Arriving here, she moved in briefly with her dad and his wife but “there were problems in that home, too, so my daughter and I moved out, into a women’s shelter.”

There she learned about Real Life Ministries. When she walked into the Post Falls church, she was referred to a team headed by Rex Lettau, a layman but an employee whose title is Benevolence Pastor.

For the past three years, Lettau and his wife, Luisa, have been inviting down-and-out men and women to share their home where, he says, “We try to model Christian behavior.

“We do our best to follow Christ’s example. His apostles and followers weren’t society people. They were fishermen, tax collectors, prostitutes. They had problems.

“People who are down need a support system to grow, to move into a new and better life. Luisa and I try to provide that system.”

Five months ago, Lettau left his job as the owner and manager of a personal training facility and became a full-time Real Life Ministries employee. His wife took over the business.

He and his benevolence team of 15 see 50 to 75 men and women each day, referred to the church by social service agencies and word-of-mouth. They provide food, financial assistance and counseling, help their clients form personal budgets and, through hundreds of home groups affiliated with the church, try to change the relationships they’ve formed with their fellow men.

“The people we help through our ministry don’t have to join our church, but they usually do,” Lettau says. “About 15 are now involved as volunteers.”

One of those is Tiedtke who met Beaver through Real Life’s Outreach Ministry.

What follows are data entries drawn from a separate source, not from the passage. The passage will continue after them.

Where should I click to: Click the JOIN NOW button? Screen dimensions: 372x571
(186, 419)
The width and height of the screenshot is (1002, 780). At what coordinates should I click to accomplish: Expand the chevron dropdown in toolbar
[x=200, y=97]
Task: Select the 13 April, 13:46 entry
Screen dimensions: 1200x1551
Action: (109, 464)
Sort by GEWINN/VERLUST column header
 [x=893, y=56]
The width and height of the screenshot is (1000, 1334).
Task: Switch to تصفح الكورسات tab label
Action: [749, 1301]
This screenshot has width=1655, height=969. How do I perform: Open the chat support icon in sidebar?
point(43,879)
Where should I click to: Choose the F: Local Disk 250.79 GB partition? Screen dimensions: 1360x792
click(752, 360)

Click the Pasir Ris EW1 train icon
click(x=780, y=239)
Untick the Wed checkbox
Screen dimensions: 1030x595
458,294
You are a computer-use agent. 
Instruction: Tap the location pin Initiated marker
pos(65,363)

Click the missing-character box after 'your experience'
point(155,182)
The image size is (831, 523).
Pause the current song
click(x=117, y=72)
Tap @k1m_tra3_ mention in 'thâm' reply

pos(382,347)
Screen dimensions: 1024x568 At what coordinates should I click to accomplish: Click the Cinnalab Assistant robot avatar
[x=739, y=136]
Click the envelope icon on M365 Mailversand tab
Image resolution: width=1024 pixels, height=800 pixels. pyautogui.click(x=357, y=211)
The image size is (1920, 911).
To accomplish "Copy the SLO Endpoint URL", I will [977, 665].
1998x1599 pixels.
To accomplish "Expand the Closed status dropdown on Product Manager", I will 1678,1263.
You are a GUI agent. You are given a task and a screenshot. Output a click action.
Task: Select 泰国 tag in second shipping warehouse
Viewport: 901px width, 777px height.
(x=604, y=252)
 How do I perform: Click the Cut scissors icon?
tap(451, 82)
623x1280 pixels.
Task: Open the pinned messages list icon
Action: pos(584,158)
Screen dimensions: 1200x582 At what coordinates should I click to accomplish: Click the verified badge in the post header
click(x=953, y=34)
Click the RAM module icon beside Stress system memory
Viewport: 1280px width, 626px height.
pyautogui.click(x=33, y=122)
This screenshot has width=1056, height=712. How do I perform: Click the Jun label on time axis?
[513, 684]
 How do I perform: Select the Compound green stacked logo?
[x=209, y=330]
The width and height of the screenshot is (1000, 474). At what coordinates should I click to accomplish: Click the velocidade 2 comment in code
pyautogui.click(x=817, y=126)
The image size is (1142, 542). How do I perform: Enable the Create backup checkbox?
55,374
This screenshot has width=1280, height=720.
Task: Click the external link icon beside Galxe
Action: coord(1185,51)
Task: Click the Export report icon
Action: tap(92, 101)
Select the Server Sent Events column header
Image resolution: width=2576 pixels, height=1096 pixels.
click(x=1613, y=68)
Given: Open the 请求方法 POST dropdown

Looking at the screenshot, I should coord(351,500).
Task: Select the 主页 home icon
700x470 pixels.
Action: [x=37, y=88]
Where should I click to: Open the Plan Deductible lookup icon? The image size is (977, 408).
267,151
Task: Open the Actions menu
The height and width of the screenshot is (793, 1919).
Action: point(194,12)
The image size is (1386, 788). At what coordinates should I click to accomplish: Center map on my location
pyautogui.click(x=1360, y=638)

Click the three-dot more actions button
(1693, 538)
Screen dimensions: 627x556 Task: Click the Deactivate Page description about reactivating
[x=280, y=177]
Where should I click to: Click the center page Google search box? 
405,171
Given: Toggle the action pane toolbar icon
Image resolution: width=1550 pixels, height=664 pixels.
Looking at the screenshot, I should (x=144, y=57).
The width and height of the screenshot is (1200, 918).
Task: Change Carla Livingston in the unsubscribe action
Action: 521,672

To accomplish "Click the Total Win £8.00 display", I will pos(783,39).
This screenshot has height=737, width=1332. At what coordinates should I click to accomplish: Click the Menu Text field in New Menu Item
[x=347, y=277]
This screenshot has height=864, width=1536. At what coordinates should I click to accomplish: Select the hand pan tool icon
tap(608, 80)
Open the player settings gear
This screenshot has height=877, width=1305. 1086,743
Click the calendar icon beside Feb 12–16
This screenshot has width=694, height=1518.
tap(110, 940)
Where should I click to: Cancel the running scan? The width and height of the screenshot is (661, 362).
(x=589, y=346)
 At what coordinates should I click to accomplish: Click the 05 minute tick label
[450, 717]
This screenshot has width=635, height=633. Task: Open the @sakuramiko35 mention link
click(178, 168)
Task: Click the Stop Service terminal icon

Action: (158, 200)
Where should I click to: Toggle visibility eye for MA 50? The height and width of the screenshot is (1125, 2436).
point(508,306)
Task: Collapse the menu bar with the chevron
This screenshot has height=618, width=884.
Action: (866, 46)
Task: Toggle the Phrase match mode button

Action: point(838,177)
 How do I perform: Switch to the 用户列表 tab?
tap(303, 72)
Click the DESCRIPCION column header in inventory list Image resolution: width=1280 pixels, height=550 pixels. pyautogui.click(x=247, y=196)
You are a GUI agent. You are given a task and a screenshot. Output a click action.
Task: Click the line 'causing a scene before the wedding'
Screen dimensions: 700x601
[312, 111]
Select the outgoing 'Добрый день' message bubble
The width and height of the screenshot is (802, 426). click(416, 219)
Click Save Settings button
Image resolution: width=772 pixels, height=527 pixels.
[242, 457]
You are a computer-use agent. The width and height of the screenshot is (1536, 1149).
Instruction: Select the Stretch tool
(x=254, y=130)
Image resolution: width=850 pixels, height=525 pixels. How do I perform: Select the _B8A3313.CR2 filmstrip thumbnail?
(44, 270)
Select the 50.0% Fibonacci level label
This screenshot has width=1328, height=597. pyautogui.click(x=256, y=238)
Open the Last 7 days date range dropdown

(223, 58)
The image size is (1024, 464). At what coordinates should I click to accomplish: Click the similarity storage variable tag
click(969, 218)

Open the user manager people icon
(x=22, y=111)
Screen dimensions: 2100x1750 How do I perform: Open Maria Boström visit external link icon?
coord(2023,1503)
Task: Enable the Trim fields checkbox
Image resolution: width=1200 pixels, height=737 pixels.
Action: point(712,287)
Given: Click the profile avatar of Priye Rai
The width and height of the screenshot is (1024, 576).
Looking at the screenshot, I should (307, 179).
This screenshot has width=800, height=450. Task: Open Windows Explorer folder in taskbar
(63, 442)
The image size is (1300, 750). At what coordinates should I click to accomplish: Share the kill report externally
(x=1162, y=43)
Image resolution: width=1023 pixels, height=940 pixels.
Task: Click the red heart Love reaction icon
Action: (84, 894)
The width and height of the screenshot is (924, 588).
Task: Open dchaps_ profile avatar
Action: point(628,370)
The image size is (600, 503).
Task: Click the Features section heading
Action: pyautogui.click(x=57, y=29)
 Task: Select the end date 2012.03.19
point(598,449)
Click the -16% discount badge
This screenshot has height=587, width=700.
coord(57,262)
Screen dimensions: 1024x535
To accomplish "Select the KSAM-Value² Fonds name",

Beaver, who has been free from drugs since September, has moved in with Tiedtke and her children. Tiedtke’s rules are strict: No drugs, alcohol or smoking in their shared home, no overnight guests, and Beaver’s curfew is 11 p.m.

Tiedtke describes Beaver when they met: “Because of her drug use, she didn’t have much self worth, and she went through a series of jobs. But she joined the church’s Celebrate Recovery substance abuse program.”

And through the church’s young adult program, she met Jonathan Cowley, 27, her current boyfriend. After she moved in with Tiedtke she got a job at U.S. Bank’s call center through Kelly Services.

In February, a member donated a Nissan Sentra car with 73,000 miles to the church, which passed it on to Beaver.

In their shared home, Beaver is learning parenting skills and she intends to enroll in Spanish classes at North Idaho College to enhance her employment opportunities.

“I found the Holy Spirit at a recovery meeting,” she says. “And I dedicated my life to Christ on Aug. 19, 2007, the happiest and most important day of my life.”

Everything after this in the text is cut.